Purification, Crystallization, and Inhibitor Design of Human Endoplasmic Oxidoreductin1

Abstract

Introduction of disulfide bonds into proteins entering the secretory pathway is catalyzed by Endoplasmic reticulum oxidoreductin1 (Ero1), which generates disulfide bonds de novo. Ero1 resides within eukaryotic endoplasmic reticulum and transfers disulfide bonds to protein disulfide isomerase (PDI) which transfers disulfide bonds to substrate proteins. Formation of disulfide bonds is a critical event of protein folding. Thus, malformation of disulfide bonds leads cells to malfunction, which implicates the relation between Ero1 and protein misfolding disorders (PMDs) such as Alzheimers disease, Parkinsons disease, and so on. As Ero1 produces hydrogen peroxide during oxidation, regulation of its activity is critical in preventing ER-generated oxidative stress. Surprisingly, in recent study, it has been demonstrated that Ero1 also plays an important role in retro-translocation of cholera toxin to induce toxicity throughout the cells. In this study, various constructs of hEro1α were expressed in E.coli including Cys-Ala mutated active form. hEro1α was purified with more than 99% purity through three steps, affinity chromatography utilizing hexa-histidine tag, size exclusion chromatography and anion exchange chromatography. Protein surface engineering technique called Reductive Methylation (RM) was applied to facilitate crystals and crystallization was tried over 500 conditions using commercially available kits. Furthermore, High Throughput Screening (HTS) was performed in search of small molecule inhibitors of the protein and structure based peptide inhibitors were designed. Given that there are numerous disulfide formation pathways other than Ero1-PDI pathway, Ero1 would be a potential drug target to cure cholera or other diseases without any side effects. Although effective inhibitors were not suggested in this study, finding small molecules that provide steric hindrance and inhibit the interaction between Ero1 and PDI is on the process. In addition, designing peptide-based inhibitor is on the process with considering their secondary structures. I expect the three dimensional structure of hEro1α in complex with the inhibitor would help us to understand the formation of cellular disulfide bond and protein misfolding disorders better.

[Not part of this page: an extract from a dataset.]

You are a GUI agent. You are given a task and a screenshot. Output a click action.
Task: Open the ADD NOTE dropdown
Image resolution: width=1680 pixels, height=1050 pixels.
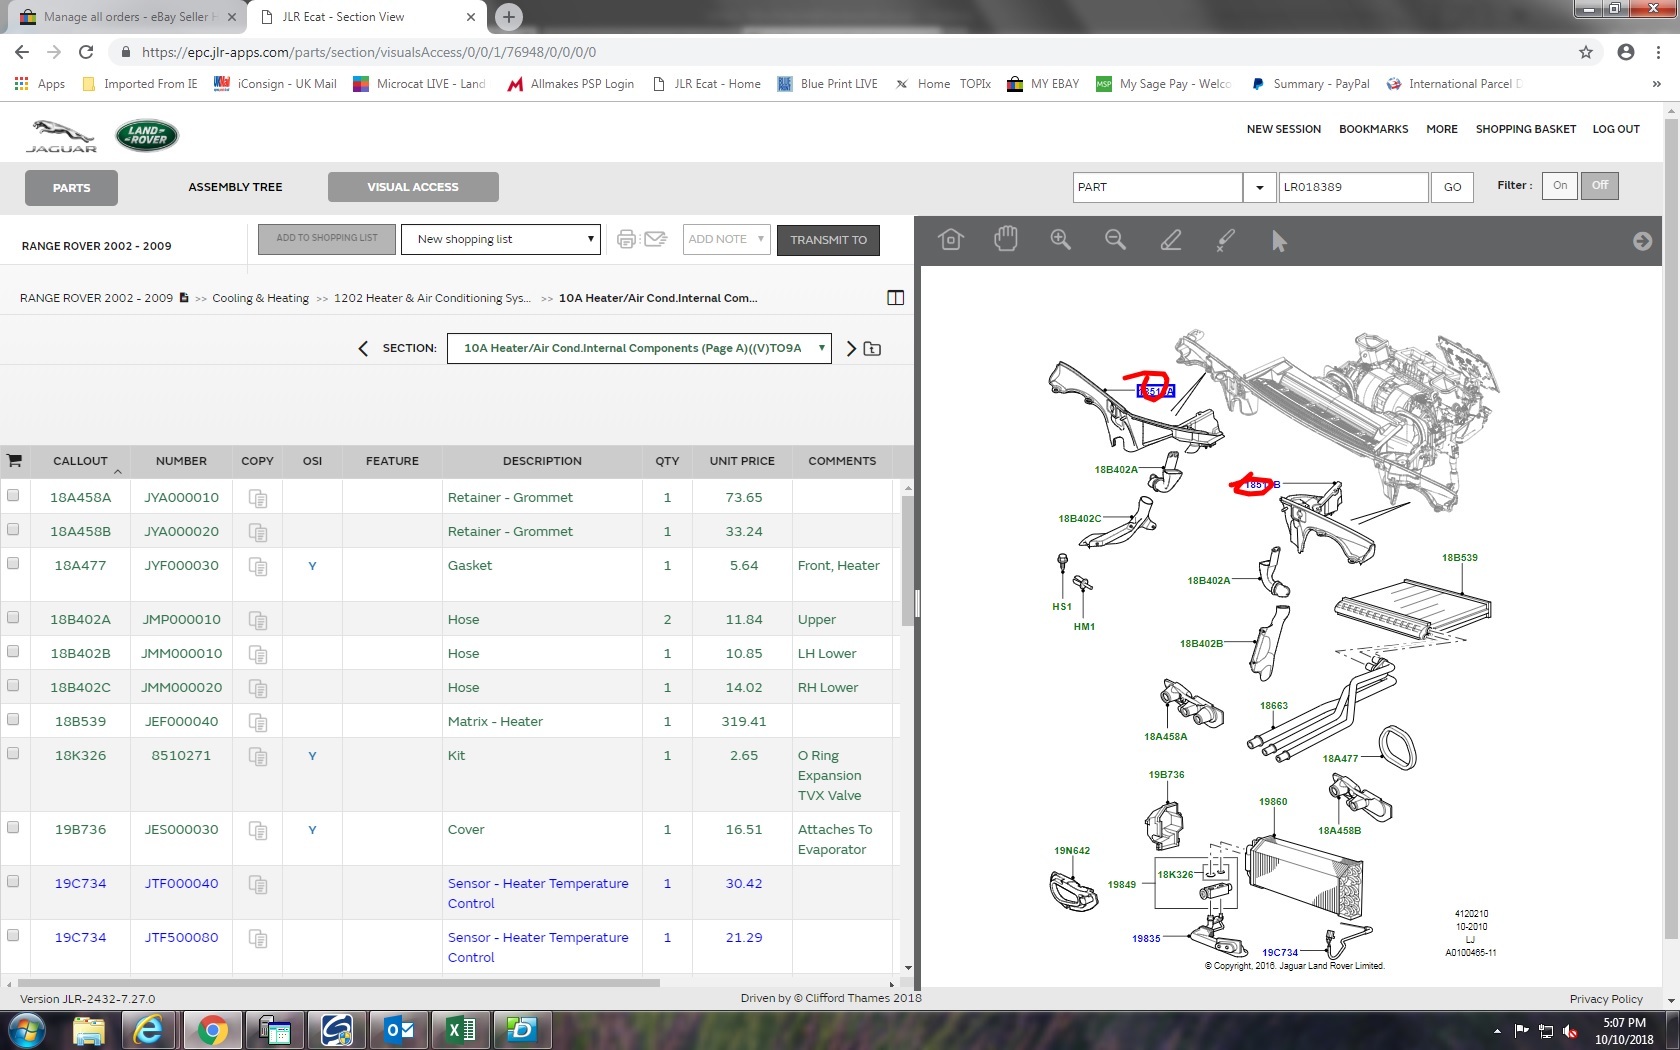pyautogui.click(x=727, y=239)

진핵 세포 내 단백질의 이황화결합 형성은 소포체 내 여러 산화 환원 효소에 의해 이루어지며 Ero1은 새로운 이황화결합을 생성해 Protein disulfide isomerase (PDI)에 전달 하고 PDI는 이황화결합을 다시 단백질에 전달하는 방식으로 이황화결합을 형성한다. 이황화결합의 생성은 단백질의 기능과 직접적으로 관련이 있는 단백질 접힘에 매우 중요하므로 Ero1은 알츠하이머, 파킨슨 등의 Protein misfolding disorders (PMDs) 와도 관련이 있을 것으로 예상된다. 또한 Ero1은 효소 활성 과정 동안 ROS의 일종인 H2O2를 생성함으로써 소포체에 산화적 스트레스를 유발하므로 살아있는 세포 내에서의 활성 조절이 필요하다. 최근 연구결과에 따르면 Ero1은 또한 콜레라 톡신의 세포 내 확산과도 밀접한 관련이 있음이 밝혀져 Ero1의 활성을 조절하는 것이 매우 중요함을 시사했다. 본 연구에서는 hEro1α의 저해제 개발 및 복합체 구조 규명을 목표로 Cys-Ala 돌연변이 형 등 다양한 구조의 hEro1α 를 설계, 대장균 내에서 발현시켰다. 발현된 단백질은 Affinity chromatography, Size exclusion chromatography, 및 anion exchange 의 세 단계를 거쳐 99% 이상의 순도로 정제 되었으며, 결정화를 위해 protein surface engineering 의 일종인 Reductive Methylation 을 수행하였다. 초기 결정화 조건을 찾기 위해 상용화된 Kit 를 사용, 500조건 이상이 검색되었다. 생체 내 Ero1-PDI 외 여러 이황화 결합 형성 경로가 있음을 고려할 때, Ero1의 저해는 부작용 없이 발병을 저해함으로써 콜레라 등 질병에 유효한 약물 타겟이 될 수 있다는 가정 하에 High Throughput Screening (HTS), Peptide inhibitor design을 통한 hEro1α의 저해제 개발에 대해 연구했으며 저해제 개발과 이에 따른 hEro1α과 저해제의 복합 구조 규명을 할 수 있다면 생체 내 이황화 결합 형성과 아직 밝혀지지 않은 여러 PMD의 메커니즘을 이해하는 데 큰 도움이 될 것이다.